Shares in Apple rose $90bn in 24 hours when the firm took the unusual step of sharing more information than normal over the firm’s revenue in China. There is an important lesson in that event for reputation managers, in both investor relations and in analyst relations.
Markets reward openness
The stock hit $111.05 on the morning of August 23rd 2015, up from $95.25 the previous morning. Arthur Kraft, a professor who taught me accounting at London Business School, has published research showing that the stock markets generally reward firms that are more open. He is one of the world’s leading experts on the effect of financial disclosures on share prices, and especially on voluntary disclosures. He and other professors have published widely-cited research which shows that firms that voluntarily release more information than needed can raise capital more favourably. Because increasing the amount of information available to all investors about a firm makes its shares more liquid, share prices are often higher.

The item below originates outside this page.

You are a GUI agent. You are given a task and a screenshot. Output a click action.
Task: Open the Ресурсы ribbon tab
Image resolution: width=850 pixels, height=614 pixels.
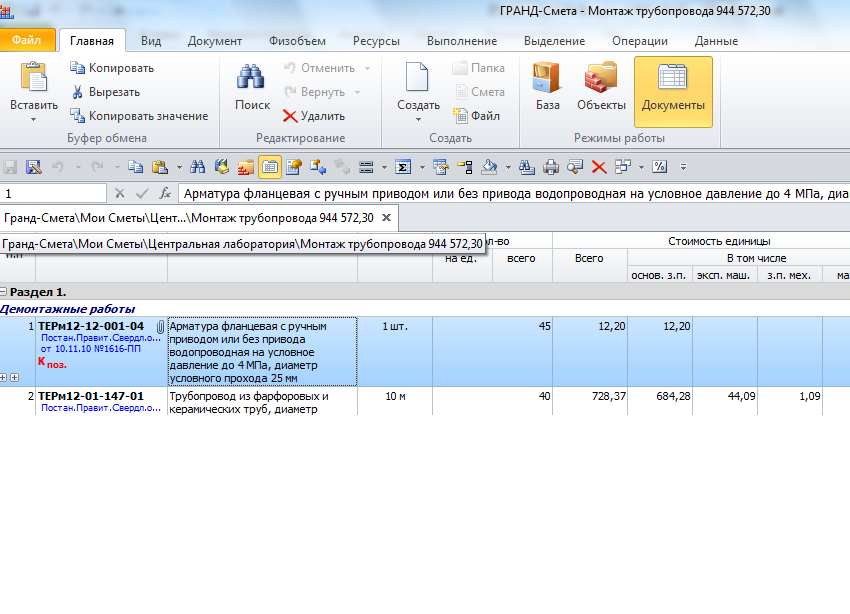pyautogui.click(x=376, y=41)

Apple’s huge increase was an outstanding example of the financial impact of reporting. Certainly, more frequent reporting can have down-sides. However, it is certainly the case, not only in the USA but also in developing markets, that firms with less disclosure are seen as being risker, and so investors make greater demands on them, lenders want higher interest rates, and the business is under more pressure.
The myth of immunity
Part of the myth around Apple has been that its secrecy does not come at a price or, indeed, that it would find no benefit from being more open. The $90bn rise showed that there is a price paid for less disclosure and that Apple can actively weigh up those costs against the benefits.

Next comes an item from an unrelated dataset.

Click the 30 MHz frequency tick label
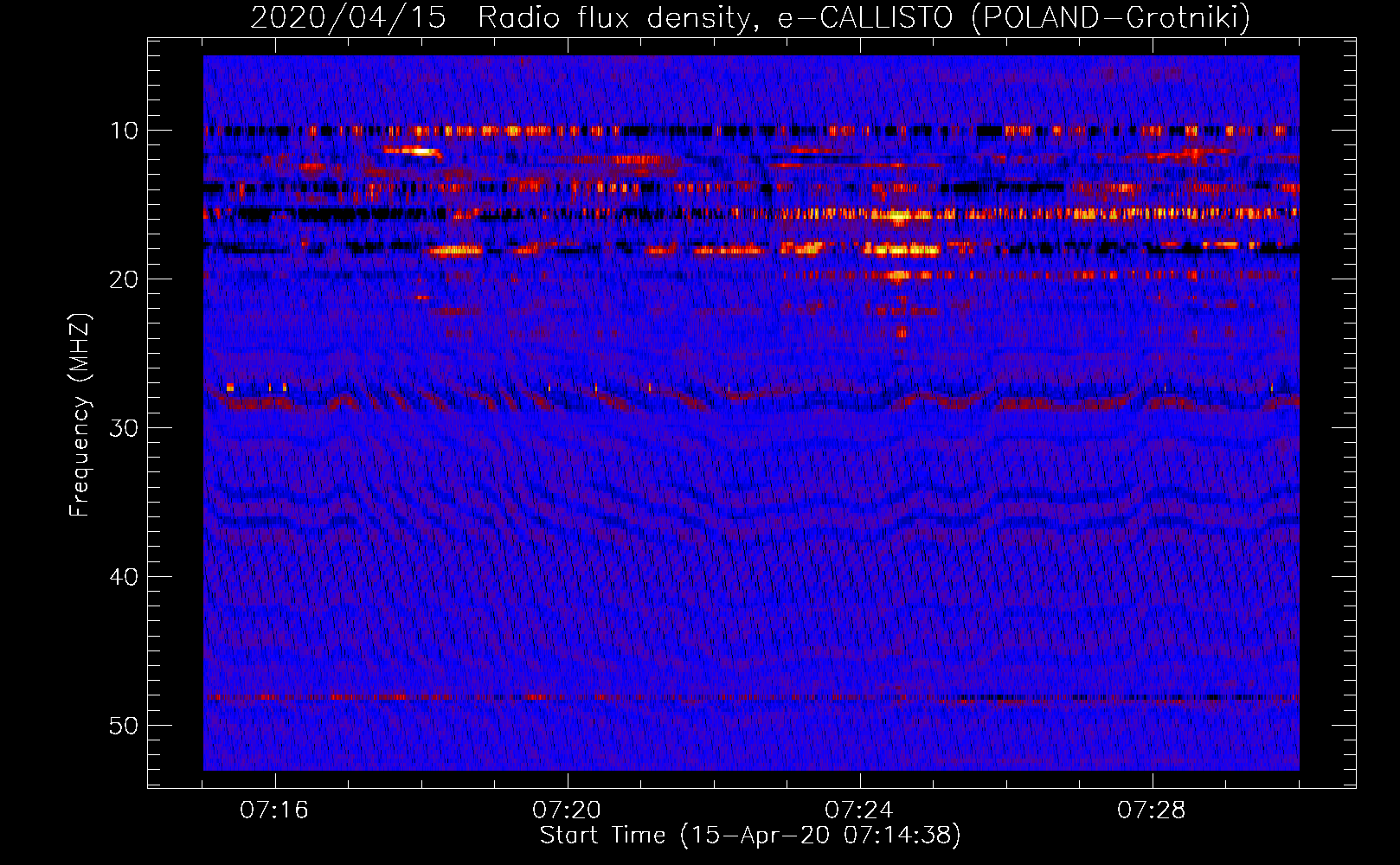Screen dimensions: 1400x865 tap(125, 428)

The timing was astonishing for analyst relations managers since the event happened ten days after a post on this website calling for Apple to be more open with analysts. Our friend Clive Longbottom disagreed, pointing to Apple’s success.
Better AR would add $1bn
Certainly, Apple’s commercial success is remarkable. Even so, Apple has been leaving money on the table. With a mature tech business like Apple, owning a stable market share, the difference between positive and negative analysts is relatively small: it would typically lift revenues around 0.65%. However, that would be over a billion dollars. Even if the gain was “only” $100 million, a professional AR programme would deliver excellent RoI for Apple. So far, of course, it has not felt massive pressure to do very much better, but the release of information about China shows that the firm can be flexible.
That week’s stock boost, hopefully, will be the carrot that Apple and other vendors need to be more open with industry analysts.